YOUR OBJECTIVE |
Lines below that hold the word "kann" must be copied in full.

SOURCE RECORDS |
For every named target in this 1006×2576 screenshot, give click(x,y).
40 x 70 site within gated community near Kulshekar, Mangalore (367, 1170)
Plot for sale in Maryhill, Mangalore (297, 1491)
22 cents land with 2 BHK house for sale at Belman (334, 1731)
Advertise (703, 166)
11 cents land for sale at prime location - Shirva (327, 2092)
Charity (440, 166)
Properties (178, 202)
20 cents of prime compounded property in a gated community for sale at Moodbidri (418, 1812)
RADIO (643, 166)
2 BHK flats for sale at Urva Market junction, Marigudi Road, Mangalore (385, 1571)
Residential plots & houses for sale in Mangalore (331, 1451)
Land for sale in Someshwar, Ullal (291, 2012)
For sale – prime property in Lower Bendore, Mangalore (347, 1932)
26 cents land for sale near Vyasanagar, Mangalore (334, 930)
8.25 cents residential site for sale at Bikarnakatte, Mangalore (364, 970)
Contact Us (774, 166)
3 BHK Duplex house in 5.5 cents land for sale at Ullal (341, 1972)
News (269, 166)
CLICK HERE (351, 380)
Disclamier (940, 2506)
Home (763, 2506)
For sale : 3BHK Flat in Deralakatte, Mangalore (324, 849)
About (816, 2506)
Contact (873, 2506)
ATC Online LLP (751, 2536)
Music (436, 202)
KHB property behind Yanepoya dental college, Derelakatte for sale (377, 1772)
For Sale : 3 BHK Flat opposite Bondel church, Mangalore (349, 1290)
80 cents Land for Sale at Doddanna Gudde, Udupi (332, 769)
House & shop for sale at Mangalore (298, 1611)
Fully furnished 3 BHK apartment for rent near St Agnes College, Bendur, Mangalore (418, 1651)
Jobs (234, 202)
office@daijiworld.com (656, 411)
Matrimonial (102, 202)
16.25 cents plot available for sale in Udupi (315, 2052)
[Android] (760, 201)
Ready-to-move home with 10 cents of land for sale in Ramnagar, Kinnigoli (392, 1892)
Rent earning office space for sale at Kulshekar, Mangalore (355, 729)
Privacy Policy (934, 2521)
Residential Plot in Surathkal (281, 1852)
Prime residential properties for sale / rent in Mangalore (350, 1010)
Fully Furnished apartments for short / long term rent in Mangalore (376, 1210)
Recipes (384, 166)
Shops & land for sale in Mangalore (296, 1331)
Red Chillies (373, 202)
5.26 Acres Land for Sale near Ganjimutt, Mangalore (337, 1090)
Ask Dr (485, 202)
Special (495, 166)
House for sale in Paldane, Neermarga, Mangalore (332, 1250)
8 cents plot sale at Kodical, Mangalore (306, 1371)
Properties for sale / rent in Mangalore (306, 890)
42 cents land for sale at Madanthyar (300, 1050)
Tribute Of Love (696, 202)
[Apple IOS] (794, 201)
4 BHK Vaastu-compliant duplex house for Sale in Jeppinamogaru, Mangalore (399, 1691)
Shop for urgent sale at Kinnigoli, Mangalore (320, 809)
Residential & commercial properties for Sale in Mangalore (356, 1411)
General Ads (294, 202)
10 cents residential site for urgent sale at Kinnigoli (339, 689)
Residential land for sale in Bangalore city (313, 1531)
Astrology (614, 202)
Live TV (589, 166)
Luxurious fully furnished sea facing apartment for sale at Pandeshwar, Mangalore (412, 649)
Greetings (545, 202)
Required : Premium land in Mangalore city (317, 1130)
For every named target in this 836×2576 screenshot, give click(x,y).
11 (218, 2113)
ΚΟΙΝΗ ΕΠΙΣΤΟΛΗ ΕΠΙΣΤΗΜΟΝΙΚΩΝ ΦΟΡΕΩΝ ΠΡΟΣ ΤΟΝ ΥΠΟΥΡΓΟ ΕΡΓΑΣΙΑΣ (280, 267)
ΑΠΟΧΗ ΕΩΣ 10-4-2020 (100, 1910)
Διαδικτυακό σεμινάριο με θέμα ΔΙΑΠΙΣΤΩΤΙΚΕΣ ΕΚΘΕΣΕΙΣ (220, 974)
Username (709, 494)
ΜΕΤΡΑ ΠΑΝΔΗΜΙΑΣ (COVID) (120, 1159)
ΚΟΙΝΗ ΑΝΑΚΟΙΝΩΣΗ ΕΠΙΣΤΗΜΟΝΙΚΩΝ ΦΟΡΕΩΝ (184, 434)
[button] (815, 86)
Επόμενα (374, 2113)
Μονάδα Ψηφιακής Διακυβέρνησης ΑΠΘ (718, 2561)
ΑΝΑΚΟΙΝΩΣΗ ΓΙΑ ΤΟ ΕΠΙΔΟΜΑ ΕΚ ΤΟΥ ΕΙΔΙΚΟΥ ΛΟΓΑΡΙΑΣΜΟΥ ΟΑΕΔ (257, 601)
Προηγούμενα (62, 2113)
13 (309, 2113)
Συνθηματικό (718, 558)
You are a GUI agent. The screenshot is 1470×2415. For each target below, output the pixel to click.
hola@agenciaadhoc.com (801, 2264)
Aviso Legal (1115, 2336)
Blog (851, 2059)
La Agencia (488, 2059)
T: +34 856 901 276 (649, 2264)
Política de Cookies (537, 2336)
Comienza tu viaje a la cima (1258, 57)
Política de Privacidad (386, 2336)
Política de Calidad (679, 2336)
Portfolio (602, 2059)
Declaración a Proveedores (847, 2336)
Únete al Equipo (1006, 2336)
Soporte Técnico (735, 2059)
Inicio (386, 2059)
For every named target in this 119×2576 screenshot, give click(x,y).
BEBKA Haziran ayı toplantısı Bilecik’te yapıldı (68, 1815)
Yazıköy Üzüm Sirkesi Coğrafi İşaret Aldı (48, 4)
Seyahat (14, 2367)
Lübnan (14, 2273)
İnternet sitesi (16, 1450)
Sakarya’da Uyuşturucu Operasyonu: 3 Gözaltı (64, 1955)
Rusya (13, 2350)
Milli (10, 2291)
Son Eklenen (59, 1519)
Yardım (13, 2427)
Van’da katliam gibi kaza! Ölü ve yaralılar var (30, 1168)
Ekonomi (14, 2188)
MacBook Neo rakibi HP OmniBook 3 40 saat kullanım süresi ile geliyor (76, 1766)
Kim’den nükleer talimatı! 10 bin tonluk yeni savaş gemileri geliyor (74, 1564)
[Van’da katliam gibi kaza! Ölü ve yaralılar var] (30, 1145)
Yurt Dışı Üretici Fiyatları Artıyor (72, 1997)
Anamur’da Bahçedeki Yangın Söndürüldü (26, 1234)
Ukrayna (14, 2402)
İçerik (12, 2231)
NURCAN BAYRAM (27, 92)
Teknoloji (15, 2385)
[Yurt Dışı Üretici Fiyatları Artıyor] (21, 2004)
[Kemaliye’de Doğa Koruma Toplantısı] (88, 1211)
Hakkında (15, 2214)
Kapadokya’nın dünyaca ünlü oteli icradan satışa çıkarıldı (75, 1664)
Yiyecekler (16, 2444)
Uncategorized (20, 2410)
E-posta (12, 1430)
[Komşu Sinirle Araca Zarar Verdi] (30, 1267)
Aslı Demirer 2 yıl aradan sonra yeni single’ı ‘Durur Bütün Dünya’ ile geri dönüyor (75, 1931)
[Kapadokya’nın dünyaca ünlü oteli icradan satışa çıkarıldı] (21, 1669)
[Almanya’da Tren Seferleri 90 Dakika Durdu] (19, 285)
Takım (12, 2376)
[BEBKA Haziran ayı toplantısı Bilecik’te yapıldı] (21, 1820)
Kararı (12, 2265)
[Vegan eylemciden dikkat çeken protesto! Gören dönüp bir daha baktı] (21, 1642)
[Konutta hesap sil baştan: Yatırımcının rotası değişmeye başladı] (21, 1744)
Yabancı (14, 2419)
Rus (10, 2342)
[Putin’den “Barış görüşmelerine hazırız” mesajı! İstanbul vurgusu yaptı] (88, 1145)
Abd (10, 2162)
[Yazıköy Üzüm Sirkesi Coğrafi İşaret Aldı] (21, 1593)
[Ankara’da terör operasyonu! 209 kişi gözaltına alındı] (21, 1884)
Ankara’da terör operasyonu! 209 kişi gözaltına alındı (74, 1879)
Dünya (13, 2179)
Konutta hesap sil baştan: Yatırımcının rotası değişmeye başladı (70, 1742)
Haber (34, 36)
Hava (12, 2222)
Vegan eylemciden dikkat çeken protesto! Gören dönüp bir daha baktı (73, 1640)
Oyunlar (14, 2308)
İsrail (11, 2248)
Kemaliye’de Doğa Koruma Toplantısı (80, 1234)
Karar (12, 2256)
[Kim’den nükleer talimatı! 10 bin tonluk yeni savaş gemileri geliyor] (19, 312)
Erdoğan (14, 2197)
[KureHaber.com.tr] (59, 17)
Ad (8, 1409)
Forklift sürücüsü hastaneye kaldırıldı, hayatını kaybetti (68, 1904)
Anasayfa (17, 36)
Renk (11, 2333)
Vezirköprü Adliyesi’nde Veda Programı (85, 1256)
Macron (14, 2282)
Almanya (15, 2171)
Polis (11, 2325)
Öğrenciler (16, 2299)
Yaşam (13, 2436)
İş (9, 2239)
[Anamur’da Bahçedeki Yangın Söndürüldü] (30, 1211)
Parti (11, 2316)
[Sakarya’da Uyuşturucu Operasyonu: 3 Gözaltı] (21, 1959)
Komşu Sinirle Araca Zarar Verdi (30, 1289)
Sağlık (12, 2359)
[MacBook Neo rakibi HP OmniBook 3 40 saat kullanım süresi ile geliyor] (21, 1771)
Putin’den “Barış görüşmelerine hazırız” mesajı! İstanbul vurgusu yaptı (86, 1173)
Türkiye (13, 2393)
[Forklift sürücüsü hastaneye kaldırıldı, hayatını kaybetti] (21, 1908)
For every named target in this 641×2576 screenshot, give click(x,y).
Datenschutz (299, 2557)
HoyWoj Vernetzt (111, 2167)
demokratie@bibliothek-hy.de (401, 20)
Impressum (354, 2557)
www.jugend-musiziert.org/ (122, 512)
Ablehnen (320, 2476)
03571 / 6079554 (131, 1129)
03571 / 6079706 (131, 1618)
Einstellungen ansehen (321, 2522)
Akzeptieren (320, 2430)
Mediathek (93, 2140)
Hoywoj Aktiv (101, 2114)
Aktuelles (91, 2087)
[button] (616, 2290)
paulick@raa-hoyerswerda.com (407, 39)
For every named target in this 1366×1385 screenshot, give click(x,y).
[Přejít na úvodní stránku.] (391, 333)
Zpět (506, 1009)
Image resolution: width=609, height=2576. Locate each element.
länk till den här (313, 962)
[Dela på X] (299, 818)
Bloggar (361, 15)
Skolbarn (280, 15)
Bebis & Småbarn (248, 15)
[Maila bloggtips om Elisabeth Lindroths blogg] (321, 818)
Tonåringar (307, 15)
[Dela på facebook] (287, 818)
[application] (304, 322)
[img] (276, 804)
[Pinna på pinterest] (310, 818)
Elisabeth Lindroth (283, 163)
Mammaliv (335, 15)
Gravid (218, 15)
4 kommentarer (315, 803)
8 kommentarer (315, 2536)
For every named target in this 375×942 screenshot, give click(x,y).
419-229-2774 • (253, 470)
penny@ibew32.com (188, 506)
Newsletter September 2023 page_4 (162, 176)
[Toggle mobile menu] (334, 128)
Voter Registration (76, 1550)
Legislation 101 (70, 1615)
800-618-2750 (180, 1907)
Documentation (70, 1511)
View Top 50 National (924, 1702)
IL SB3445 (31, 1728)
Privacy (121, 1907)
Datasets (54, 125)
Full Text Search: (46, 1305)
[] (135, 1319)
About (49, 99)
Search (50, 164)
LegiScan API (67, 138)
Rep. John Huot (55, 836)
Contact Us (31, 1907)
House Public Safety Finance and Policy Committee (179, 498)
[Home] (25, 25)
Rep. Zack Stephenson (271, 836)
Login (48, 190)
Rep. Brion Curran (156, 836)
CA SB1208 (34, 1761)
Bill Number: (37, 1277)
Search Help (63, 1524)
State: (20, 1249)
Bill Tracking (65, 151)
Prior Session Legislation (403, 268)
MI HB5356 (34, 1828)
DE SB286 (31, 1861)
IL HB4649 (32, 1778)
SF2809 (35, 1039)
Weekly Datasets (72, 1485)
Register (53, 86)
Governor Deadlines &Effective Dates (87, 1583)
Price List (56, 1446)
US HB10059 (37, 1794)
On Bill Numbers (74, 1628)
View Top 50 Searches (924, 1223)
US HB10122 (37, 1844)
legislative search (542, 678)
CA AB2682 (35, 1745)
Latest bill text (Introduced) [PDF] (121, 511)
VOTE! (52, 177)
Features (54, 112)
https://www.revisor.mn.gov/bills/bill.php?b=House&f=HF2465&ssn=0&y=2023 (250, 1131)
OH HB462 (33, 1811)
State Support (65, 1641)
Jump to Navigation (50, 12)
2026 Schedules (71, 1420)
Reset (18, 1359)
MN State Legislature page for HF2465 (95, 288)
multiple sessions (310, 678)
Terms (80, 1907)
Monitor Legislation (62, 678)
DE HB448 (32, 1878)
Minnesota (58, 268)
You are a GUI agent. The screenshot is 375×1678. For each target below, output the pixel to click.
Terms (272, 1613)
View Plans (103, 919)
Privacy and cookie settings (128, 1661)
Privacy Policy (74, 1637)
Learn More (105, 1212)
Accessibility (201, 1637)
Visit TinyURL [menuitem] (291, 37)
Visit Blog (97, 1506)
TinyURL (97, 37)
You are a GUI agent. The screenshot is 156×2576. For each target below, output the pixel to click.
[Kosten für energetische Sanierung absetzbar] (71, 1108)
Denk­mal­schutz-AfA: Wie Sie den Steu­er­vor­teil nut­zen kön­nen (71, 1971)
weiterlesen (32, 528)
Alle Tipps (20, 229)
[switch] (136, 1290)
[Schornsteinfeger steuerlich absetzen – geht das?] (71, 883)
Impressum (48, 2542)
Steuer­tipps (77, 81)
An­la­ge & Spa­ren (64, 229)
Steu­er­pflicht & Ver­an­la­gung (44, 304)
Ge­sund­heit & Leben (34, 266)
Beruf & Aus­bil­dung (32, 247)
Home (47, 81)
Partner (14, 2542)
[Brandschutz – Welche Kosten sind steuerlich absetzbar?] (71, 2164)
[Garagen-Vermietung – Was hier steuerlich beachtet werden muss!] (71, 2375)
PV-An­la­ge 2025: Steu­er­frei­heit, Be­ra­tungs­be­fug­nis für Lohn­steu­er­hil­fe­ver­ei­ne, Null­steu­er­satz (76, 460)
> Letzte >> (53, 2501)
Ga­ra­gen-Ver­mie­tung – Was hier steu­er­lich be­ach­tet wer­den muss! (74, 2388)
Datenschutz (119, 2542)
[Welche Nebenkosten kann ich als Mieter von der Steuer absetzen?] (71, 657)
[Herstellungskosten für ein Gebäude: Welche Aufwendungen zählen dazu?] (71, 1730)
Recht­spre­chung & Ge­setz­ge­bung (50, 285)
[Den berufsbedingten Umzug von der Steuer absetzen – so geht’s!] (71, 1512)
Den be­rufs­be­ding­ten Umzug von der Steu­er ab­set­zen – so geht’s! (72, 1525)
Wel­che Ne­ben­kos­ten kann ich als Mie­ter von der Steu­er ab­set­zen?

TASK RESPONSE |
[Welche Nebenkosten kann ich als Mieter von der Steuer absetzen?] (71, 657)
Wel­che Ne­ben­kos­ten kann ich als Mie­ter von der Steu­er ab­set­zen?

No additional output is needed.